- Denig and second wife
- Born: March 10, 1812 Stroudsburg, Pennsylvania, US
- Died: September 4, 1858 (aged 46) Red River Colony, Rupert's Land
- Resting place: Anglican Church Cemetery Headingley, Manitoba
- Occupation: Fur trader
- Known for: Early ethnographer
- Spouse(s): Sina Wamniomi (Lakota) Hai-kees-kak-wee-yah (Assiniboine)

= Edwin Thompson Denig =

American fur trader and ethnographer (1812–1858)

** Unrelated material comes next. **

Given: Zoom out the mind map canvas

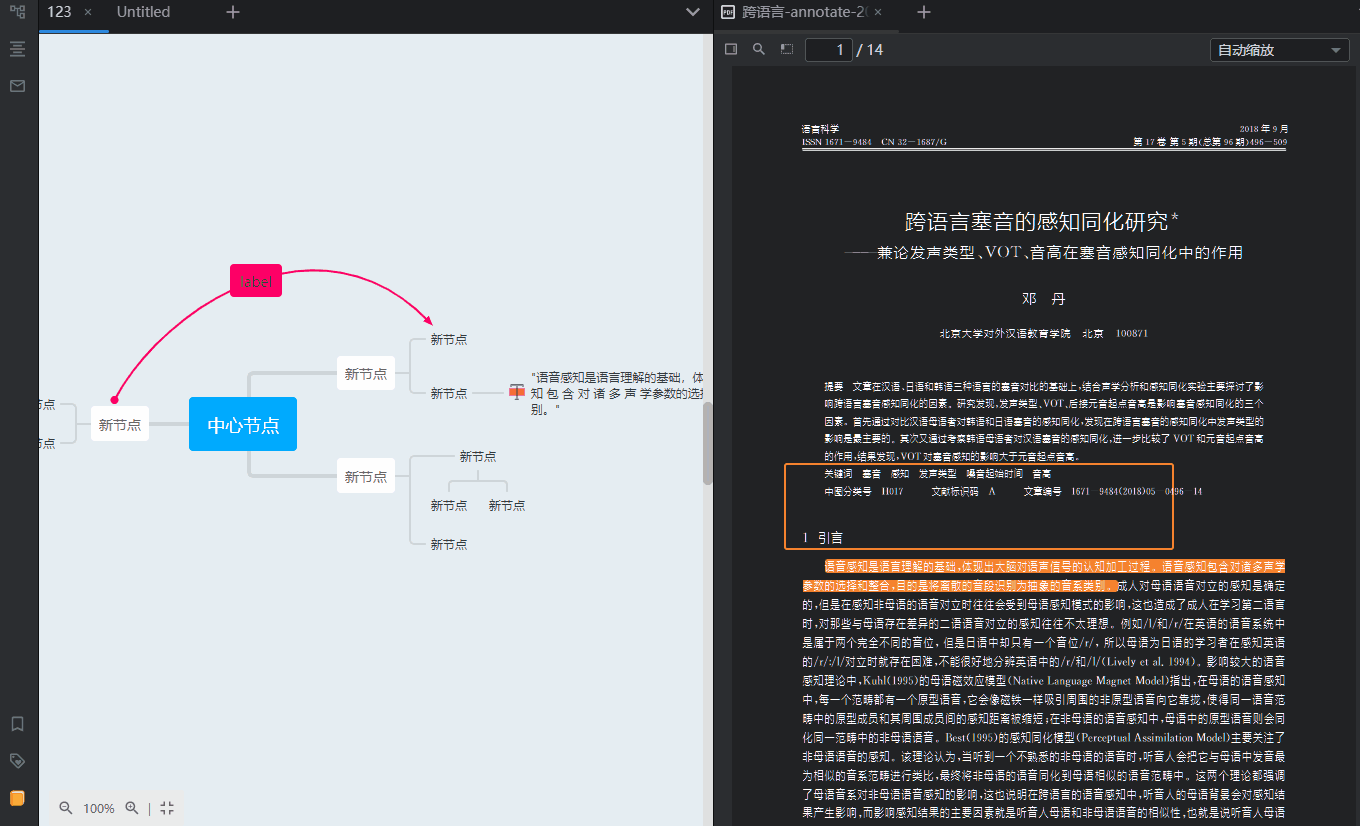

Edwin Thompson Denig (March 10, 1812 – September 4, 1858) was an American fur trader and pioneer ethnographer active at Fort Union, in present-day North Dakota.

==Fur trader==
Denig was the son of a prosperous county doctor, yet he chose to dedicate his adult life to the fur trade. In 1833 he entered into the service of the American Fur Company as a clerk, first at Fort Pierre, and from 1837 at Fort Union. There he rose from bookkeeper to chief clerk, and finally Bourgeois (superintendent of the post and profit-sharing partner). At Fort Union Denig aided various visiting scholars, including John James Audubon, collected scientific specimens, and also collected diverse specimens for the Smithsonian Institution.

==Ethnographer==
On the initiative of Father De Smet, Denig began in 1851 to write descriptions of Plains Indian culture that later was included in De Smets writings. Denig also assembled data for Henry Schoolcraft, later included in this scholar's writings. A later report by Denig on the Assiniboine was published in 1930 as Indian Tribes of the Missouri. A later manuscript lay dormant in the archives, until it was published in 1961 as Five Indian Tribes of the Upper Missouri.

==Personal life==
Denig entered into several "country marriages" with Native American women. His first marriage was to Sina Wamniomi (Whirlwind Blanket), a Lakota, with whom he had a son, Robert, and a daughter, Sarah. His second marriage, in 1837, was with Hai-kees-kak-wee-yah (Deer Little Woman), an Assiniboine, with whom he had one son, Alexander, and two daughters, Ida and Adeline. The first wife stayed at Fort Pierre, but the son was with his father and the second wife at Fort Union. Denig also married the second wife's younger sister in a polygamous union, that eventually ended when the younger sister moved away. The marriage with the second wife was formalized in 1855 through a Catholic ceremony in St. Louis. In 1856 he moved with her and their three children to Selkirk Settlement, where the children were placed in Catholic schools. Denig was here active as an independent fur trader, but died of appendicitis in 1858.